§ **Task item A**:
Write out, word for word, the stretch of the Intel NUC review from "In PCMark 8" through "107pts on the single CPU test.".
§ **Task item B**:
Summarize the Intel NUC review in two sentences.

§ **Supplied passage**:

□ □ □

Intel NUC Kit NUC5i5RYK Review – Broadwell Comes to NUC!
General NUC NUC5i5RYK Performance
In the latest build of 3DMark we found scores of 5,381 in Cloud Gate, 3,634 in Sky Diver and 870 in Fire Strike.
In PCMark 8 we found the Intel NUC NUC5i5RYK had an overall score of 3,173 with a casual gaming score of 26.1 FPS.
Moving along to Cinebench R15 we found the Intel NUC with the Intel Core i5 5250U processor scored 31.80 FPS on the OpenGL benchmark and then 259 points on the multi-core CPU test and 107pts on the single CPU test.
When we reviewed the Intel NUC Kit D54250WYK in 2013 we benchmarked with Cinebench Release 11.5, so we ran that as well for those folks that want to compare this Broadwell model to the previous Haswell version. The D54250WYK is powered by the Intel Core i5-4520U processor and scored 15.72 FPS on the OpenGL benchmark and then 2.49 points on the multi-core CPU test and 1.13pts on the single CPU test. The new Intel NUC NUC5i5RYK along with the Intel Core i5-5250U processor scored 26.29 FPS on the OpenGL benchmark, which shows the Intel HD 6000 graphics is about 67% faster than the Intel HD 5000 graphics in this particular test. On the processor side we saw the single core performance go up from 1.13 pts to 1.25 pts, which is a nice 11% performance gain.
The x264 HD v5.0.1 32-bit benchmark averaged 25.93 FPS on the first pass and then 5.71 FPS on the second pass.
The benchmark built-in 7-zip showed that Intel NUC NUC5i5RYK had a total MIPS rating of 7,350.

□ □ □

§ **Information shown**:
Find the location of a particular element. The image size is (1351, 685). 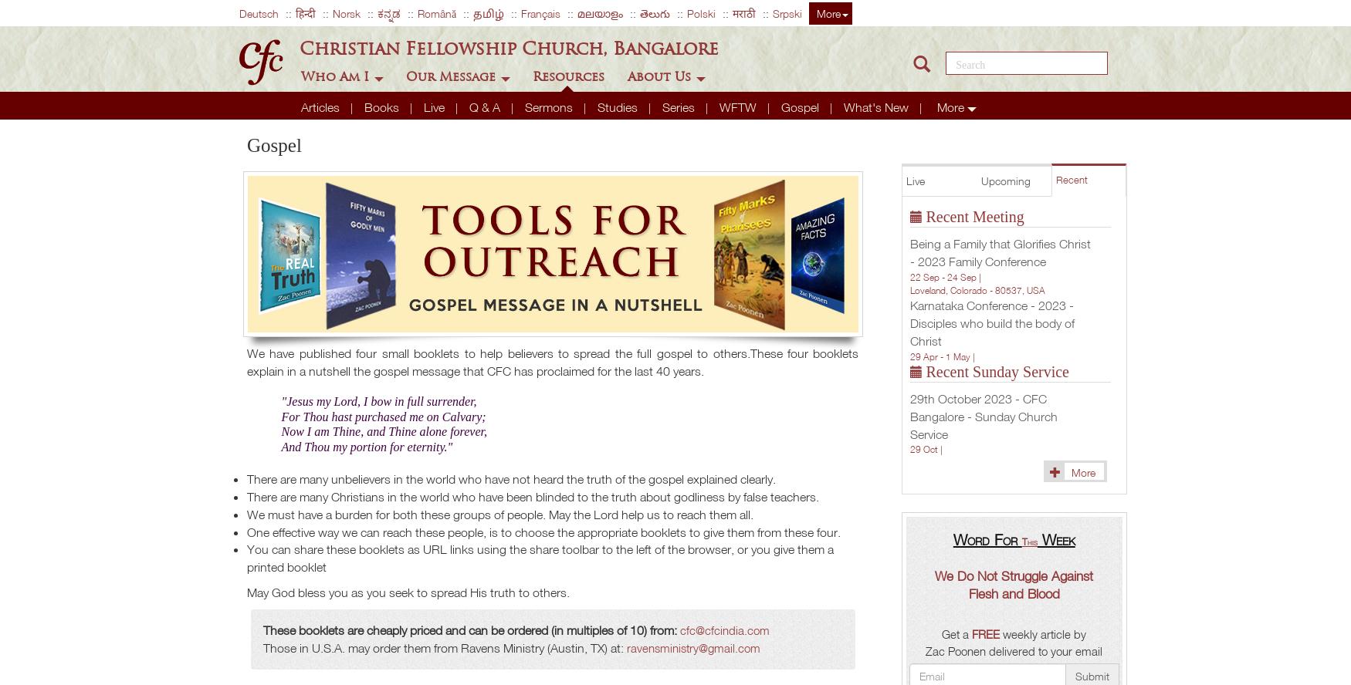

'About Us' is located at coordinates (660, 75).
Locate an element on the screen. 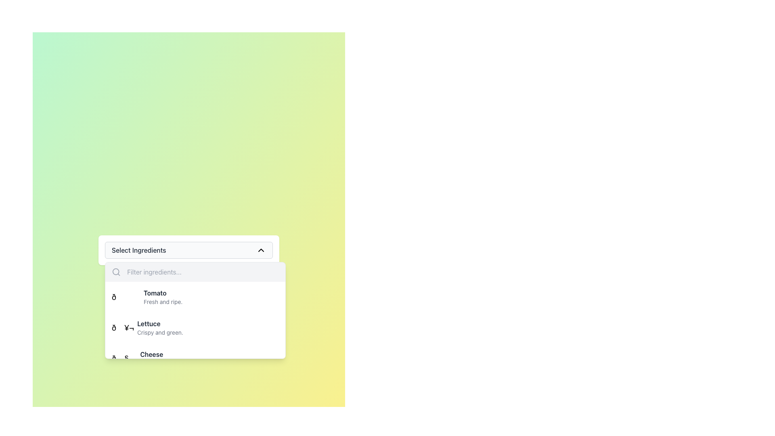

□ □ □

§ **Worked solution A**:
In PCMark 8 we found the Intel NUC NUC5i5RYK had an overall score of 3,173 with a casual gaming score of 26.1 FPS.
Moving along to Cinebench R15 we found the Intel NUC with the Intel Core i5 5250U processor scored 31.80 FPS on the OpenGL benchmark and then 259 points on the multi-core CPU test and 107pts on the single CPU test.

§ **Worked solution B**:
The Intel NUC NUC5i5RYK, with an Intel Core i5-5250U processor, was benchmarked in 3DMark, PCMark 8, Cinebench, x264 HD and 7-zip, posting results such as an overall PCMark 8 score of 3,173 and a total 7-zip MIPS rating of 7,350. In Cinebench Release 11.5, compared with the earlier Haswell-based NUC Kit D54250WYK, its Intel HD 6000 graphics ran about 67% faster on the OpenGL benchmark, and its single-core score rose about 11%, from 1.13 to 1.25 points.